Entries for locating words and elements
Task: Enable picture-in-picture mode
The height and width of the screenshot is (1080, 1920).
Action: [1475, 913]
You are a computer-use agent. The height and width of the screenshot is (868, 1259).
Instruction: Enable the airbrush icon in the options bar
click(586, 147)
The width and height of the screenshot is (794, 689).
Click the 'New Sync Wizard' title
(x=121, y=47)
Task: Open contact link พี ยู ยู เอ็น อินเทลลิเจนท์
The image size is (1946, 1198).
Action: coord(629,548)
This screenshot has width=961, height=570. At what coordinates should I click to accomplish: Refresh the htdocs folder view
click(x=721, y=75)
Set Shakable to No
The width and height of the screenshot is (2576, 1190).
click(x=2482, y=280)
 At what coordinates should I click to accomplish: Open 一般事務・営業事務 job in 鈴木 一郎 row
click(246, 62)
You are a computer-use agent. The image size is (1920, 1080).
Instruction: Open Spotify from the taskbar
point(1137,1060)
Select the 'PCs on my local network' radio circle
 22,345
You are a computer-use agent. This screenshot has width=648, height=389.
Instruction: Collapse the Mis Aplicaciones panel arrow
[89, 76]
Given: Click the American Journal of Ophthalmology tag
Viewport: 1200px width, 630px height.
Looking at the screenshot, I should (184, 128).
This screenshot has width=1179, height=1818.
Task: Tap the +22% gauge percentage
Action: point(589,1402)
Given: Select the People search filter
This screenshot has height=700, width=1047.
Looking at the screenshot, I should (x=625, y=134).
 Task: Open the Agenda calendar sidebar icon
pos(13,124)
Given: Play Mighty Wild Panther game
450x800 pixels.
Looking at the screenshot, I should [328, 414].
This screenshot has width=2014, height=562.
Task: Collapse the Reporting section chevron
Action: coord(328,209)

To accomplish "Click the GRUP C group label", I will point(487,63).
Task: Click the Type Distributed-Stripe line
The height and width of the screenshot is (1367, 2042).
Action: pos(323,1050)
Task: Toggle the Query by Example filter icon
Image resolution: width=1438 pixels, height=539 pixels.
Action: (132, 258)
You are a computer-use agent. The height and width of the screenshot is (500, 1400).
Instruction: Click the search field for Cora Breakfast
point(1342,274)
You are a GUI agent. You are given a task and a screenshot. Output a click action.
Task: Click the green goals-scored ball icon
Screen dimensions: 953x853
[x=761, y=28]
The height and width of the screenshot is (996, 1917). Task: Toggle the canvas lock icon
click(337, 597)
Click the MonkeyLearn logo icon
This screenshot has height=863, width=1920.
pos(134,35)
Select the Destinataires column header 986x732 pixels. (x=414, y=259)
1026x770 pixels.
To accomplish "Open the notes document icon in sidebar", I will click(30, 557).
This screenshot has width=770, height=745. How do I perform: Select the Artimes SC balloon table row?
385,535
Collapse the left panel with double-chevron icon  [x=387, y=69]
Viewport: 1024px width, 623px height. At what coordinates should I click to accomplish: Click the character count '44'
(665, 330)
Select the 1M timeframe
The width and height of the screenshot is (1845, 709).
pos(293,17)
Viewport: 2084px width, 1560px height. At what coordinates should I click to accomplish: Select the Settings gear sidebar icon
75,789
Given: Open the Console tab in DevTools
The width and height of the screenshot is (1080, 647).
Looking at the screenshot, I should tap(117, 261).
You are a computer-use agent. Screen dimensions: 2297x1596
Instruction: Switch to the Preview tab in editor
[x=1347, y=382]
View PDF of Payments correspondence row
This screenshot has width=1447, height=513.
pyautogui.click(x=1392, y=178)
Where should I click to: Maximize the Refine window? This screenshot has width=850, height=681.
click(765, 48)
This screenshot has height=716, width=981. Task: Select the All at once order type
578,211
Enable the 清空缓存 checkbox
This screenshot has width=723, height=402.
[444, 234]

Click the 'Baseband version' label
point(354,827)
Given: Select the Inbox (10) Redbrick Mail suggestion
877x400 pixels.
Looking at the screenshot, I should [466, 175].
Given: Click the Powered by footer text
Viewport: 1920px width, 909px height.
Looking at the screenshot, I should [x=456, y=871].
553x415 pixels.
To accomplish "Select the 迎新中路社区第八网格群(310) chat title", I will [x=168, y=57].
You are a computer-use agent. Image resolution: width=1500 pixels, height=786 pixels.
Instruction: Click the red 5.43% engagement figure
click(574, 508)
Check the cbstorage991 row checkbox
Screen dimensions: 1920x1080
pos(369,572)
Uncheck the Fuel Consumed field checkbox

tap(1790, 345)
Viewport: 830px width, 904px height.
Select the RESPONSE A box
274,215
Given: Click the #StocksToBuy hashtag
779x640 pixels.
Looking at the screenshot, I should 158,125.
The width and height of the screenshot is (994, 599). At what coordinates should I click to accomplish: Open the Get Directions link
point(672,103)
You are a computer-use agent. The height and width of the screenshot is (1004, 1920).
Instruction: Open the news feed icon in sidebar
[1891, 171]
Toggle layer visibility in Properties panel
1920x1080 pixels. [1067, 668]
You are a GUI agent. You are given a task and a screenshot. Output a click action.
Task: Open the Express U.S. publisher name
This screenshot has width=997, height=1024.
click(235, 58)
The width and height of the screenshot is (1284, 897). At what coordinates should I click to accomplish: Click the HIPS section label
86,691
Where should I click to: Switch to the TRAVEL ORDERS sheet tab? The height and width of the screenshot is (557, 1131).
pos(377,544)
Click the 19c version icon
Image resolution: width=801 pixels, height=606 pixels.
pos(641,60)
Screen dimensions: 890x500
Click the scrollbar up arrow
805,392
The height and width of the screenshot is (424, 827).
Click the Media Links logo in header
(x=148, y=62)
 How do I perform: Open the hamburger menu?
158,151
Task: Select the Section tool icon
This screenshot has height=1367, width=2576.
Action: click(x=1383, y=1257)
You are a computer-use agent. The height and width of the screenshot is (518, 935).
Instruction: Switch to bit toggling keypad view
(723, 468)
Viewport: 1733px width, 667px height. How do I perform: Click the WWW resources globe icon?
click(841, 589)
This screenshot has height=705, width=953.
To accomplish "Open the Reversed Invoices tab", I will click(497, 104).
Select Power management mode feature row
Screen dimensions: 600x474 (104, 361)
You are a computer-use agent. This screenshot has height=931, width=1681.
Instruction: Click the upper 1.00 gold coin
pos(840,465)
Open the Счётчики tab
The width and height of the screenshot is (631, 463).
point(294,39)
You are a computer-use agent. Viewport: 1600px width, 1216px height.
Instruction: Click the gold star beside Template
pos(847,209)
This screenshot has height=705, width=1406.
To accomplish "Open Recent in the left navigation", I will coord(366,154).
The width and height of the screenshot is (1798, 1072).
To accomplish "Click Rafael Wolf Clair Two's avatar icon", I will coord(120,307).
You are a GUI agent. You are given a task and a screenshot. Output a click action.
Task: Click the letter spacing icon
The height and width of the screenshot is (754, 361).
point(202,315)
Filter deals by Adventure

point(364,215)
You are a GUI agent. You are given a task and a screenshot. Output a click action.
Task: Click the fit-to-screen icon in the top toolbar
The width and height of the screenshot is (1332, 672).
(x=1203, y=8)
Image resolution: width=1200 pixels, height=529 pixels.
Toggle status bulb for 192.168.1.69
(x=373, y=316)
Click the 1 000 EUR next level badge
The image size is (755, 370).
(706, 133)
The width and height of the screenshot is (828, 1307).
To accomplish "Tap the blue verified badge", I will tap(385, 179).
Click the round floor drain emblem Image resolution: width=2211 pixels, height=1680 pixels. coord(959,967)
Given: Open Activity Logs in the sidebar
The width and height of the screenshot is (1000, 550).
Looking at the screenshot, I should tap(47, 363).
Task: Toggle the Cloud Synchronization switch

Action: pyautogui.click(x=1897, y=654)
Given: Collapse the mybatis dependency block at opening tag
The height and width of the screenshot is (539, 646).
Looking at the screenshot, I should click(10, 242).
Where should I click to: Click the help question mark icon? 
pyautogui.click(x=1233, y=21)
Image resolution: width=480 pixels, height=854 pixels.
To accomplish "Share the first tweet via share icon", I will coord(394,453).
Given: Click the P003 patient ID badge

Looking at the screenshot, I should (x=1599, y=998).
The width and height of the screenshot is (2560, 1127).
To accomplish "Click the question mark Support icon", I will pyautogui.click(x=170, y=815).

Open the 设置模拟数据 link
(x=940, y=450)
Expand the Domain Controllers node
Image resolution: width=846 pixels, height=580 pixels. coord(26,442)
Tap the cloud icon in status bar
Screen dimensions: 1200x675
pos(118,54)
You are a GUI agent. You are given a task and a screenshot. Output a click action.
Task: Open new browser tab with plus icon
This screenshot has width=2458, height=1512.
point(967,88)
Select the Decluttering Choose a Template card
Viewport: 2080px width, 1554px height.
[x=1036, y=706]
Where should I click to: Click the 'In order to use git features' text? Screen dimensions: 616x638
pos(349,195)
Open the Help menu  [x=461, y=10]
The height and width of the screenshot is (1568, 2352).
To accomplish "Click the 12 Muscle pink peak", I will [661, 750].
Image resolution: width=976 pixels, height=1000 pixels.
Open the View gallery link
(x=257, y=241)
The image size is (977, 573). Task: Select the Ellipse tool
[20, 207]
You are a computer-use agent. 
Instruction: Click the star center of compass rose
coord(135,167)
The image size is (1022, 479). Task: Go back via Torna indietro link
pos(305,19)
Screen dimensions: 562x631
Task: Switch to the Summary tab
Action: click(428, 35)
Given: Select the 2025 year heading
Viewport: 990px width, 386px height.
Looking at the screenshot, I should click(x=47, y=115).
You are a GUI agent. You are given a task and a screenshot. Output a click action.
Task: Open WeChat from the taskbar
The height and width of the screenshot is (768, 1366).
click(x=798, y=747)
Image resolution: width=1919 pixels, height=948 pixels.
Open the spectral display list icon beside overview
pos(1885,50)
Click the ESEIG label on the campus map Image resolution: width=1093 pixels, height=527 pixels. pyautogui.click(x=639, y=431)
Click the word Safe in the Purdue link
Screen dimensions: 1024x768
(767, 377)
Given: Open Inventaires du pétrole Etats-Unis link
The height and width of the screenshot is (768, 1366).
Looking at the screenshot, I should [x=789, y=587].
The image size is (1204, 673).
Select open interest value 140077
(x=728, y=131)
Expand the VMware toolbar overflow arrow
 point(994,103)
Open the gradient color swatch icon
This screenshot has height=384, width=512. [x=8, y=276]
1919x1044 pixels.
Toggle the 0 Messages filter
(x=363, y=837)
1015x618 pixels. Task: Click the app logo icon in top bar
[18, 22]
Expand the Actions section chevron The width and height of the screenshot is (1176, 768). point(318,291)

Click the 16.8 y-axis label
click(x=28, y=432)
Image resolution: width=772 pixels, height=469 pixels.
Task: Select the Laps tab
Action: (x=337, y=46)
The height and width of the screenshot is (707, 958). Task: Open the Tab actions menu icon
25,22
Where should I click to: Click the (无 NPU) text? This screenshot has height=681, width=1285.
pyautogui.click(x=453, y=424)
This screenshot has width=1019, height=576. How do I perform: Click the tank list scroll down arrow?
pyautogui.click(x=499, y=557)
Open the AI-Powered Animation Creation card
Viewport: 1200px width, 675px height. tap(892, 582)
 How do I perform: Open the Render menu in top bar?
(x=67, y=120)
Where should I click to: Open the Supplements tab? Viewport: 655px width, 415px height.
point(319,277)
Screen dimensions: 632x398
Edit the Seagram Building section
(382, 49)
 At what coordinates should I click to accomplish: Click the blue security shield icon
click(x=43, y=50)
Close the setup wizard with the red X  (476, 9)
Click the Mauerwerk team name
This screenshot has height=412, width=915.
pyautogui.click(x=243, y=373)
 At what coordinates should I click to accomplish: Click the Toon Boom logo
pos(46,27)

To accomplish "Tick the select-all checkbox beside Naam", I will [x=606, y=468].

*INSTRUCTIONS TO FOLLOW:*
Please copy the lines of the data starting at the line containing "The height and width of the screenshot is (1568, 2352)." and ending at the line containing "pyautogui.click(x=453, y=424)", reproducing them exactly.

*WRITTEN RESPONSE:*
The height and width of the screenshot is (1568, 2352).
To accomplish "Click the 12 Muscle pink peak", I will [661, 750].
Image resolution: width=976 pixels, height=1000 pixels.
Open the View gallery link
(x=257, y=241)
The image size is (977, 573). Task: Select the Ellipse tool
[20, 207]
You are a computer-use agent. 
Instruction: Click the star center of compass rose
coord(135,167)
The image size is (1022, 479). Task: Go back via Torna indietro link
pos(305,19)
Screen dimensions: 562x631
Task: Switch to the Summary tab
Action: click(428, 35)
Given: Select the 2025 year heading
Viewport: 990px width, 386px height.
Looking at the screenshot, I should click(x=47, y=115).
You are a GUI agent. You are given a task and a screenshot. Output a click action.
Task: Open WeChat from the taskbar
The height and width of the screenshot is (768, 1366).
click(x=798, y=747)
Image resolution: width=1919 pixels, height=948 pixels.
Open the spectral display list icon beside overview
pos(1885,50)
Click the ESEIG label on the campus map Image resolution: width=1093 pixels, height=527 pixels. pyautogui.click(x=639, y=431)
Click the word Safe in the Purdue link
Screen dimensions: 1024x768
(767, 377)
Given: Open Inventaires du pétrole Etats-Unis link
The height and width of the screenshot is (768, 1366).
Looking at the screenshot, I should [x=789, y=587].
The image size is (1204, 673).
Select open interest value 140077
(x=728, y=131)
Expand the VMware toolbar overflow arrow
 point(994,103)
Open the gradient color swatch icon
This screenshot has height=384, width=512. [x=8, y=276]
1919x1044 pixels.
Toggle the 0 Messages filter
(x=363, y=837)
1015x618 pixels. Task: Click the app logo icon in top bar
[18, 22]
Expand the Actions section chevron The width and height of the screenshot is (1176, 768). point(318,291)

Click the 16.8 y-axis label
click(x=28, y=432)
Image resolution: width=772 pixels, height=469 pixels.
Task: Select the Laps tab
Action: (x=337, y=46)
The height and width of the screenshot is (707, 958). Task: Open the Tab actions menu icon
25,22
Where should I click to: Click the (无 NPU) text? This screenshot has height=681, width=1285.
pyautogui.click(x=453, y=424)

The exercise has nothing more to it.